Bill O'Reilly denies claims he exaggerated his time reporting in Falklands 'war zone'
The Fox News presenter reported from the Argentinian capital Buenos Aires
Fox News presenter Bill O’Reilly has dismissed a report alleging that he exaggerated his reporting of the Falklands War as “total bulls***.”
The controversial pundit was a reporter for American network CBS during the 1982 conflict and was flown out to cover it from Buenos Aires.
In the wake of the Brian Williams scandal where the previously respected NBC news anchor was suspended for falsely claiming he was almost shot down in a helicopter during the Iraq War, magazine Mother Jones carried out its own investigation into Mr O’Reilly.
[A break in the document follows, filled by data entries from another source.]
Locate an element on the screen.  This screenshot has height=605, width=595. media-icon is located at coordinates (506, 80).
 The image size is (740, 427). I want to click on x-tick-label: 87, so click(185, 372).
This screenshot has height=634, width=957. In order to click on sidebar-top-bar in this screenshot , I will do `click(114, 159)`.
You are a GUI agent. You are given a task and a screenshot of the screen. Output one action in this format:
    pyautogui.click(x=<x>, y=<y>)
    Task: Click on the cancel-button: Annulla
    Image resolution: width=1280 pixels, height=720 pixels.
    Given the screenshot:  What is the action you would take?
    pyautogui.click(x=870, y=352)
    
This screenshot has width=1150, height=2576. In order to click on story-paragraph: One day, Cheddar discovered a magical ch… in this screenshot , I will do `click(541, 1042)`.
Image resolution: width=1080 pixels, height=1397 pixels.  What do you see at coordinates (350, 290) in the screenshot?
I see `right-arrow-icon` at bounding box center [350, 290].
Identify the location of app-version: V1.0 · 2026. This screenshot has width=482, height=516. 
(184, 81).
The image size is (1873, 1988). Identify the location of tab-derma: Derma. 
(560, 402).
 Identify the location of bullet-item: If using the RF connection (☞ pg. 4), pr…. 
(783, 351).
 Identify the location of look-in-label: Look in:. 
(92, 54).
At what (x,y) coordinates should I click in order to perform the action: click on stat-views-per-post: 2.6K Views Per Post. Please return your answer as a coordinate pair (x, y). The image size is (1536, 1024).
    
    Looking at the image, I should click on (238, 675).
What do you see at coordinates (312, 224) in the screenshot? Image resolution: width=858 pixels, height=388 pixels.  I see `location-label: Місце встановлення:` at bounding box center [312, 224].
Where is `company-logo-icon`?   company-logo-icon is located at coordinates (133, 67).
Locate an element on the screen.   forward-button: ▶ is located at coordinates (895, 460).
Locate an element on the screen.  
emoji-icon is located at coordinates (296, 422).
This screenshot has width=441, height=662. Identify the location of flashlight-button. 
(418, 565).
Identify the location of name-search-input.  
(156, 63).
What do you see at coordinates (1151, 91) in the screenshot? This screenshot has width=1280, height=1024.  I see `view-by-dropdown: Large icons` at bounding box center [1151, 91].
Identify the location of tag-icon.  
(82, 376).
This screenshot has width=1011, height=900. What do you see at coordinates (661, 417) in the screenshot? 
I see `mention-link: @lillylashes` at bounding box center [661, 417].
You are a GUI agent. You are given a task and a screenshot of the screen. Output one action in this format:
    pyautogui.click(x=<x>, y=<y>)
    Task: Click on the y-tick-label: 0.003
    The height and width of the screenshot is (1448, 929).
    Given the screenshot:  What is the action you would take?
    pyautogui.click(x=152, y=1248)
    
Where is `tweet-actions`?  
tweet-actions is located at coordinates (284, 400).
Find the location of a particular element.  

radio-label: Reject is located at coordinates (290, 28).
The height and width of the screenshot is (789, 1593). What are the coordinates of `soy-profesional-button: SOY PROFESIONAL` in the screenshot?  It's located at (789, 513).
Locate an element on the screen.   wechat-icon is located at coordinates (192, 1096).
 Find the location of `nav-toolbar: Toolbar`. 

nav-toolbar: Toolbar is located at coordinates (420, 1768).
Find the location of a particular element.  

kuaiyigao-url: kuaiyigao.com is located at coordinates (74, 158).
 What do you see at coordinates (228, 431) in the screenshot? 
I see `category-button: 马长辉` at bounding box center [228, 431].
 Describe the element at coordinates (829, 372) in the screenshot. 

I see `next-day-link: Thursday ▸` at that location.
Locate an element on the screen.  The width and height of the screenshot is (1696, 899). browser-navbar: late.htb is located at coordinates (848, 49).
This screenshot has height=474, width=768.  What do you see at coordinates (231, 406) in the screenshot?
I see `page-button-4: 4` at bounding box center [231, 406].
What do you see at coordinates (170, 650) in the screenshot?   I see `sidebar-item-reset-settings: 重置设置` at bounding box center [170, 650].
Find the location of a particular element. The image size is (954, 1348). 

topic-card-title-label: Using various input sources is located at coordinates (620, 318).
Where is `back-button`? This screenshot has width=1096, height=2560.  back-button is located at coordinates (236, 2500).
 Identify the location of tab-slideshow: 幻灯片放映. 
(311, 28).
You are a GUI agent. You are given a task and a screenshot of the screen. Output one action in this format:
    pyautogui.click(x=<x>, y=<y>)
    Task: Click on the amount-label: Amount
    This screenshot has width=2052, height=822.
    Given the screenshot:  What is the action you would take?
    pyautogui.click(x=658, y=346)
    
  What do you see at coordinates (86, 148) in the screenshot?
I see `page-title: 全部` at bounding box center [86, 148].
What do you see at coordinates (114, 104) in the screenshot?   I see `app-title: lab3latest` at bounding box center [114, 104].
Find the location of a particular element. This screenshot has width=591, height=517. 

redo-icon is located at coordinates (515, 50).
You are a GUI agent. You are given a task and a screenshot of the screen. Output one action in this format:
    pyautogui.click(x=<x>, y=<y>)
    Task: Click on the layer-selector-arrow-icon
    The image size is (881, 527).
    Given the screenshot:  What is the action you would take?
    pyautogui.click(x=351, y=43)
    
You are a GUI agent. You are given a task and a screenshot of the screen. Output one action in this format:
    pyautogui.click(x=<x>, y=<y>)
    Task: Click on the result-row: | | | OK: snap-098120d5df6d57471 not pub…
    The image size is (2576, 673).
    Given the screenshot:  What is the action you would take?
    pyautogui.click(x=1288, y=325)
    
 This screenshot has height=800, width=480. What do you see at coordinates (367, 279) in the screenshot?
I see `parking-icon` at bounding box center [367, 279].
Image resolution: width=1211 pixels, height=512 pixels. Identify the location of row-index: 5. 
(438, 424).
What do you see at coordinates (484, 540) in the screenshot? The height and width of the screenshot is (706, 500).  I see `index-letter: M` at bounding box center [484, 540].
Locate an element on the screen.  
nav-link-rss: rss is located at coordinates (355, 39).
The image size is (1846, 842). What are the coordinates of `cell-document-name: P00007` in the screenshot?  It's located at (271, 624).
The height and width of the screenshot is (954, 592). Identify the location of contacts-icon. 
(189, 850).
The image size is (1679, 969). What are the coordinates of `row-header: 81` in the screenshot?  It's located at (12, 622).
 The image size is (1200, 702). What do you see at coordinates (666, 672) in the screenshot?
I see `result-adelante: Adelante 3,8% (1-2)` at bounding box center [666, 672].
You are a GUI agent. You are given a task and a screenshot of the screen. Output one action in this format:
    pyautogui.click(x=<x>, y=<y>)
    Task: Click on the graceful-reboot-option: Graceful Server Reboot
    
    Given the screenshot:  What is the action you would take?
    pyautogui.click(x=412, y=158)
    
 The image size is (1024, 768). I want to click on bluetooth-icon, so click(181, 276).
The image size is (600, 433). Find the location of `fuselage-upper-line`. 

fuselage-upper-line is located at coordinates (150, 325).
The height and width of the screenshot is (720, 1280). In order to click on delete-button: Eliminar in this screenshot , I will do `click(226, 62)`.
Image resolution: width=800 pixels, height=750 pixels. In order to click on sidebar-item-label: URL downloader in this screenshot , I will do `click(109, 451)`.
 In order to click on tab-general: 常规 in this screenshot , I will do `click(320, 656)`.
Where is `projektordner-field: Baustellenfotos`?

It claimed his own “dramatic stories” were misleading, giving the impression he had been in the Falklands war zone when he had only reported from the Argentinian capital 1,200 miles away.
Mother Jones quoted Mr O’Reilly’s recollections of the time, including part of his 2001 book where he wrote: “I've reported on the ground in active war zones from El Salvador to the Falklands.”
In a 2004 column, he reportedly wrote: “Having survived a combat situation in Argentina during the Falklands war, I know that life-and-death decisions are made in a flash.”
He did not give a response for the Mother Jones article but has since told Fox News he never said he was specifically on the Falklands Islands and had always described his time reporting on the conflict truthfully.
“Everything I've reported about my journalistic career is true.” Mr O’Reilly told the channel, where he hosts his own show.
“There is not any way anyone on earth could say I said I was on the Falkland Islands.”
The Mother Jones article focused on a particular incident where the presenter said that “in a war zone in Argentina, in the Falklands” he dragged his photographer out of harm’s way after he was hit by a car.
The events happened when Mr O’Reilly was covering violent protests in Buenos Aires after Argentina surrendered to Britain, which Mother Jones writer David Corn said did not fulfil the description of a “war zone”.
“He covered a protest,” he told Fox News. “It might be a minor point, but the war was over. If Mr O’Reilly wanted to make that case, he certainly could have.”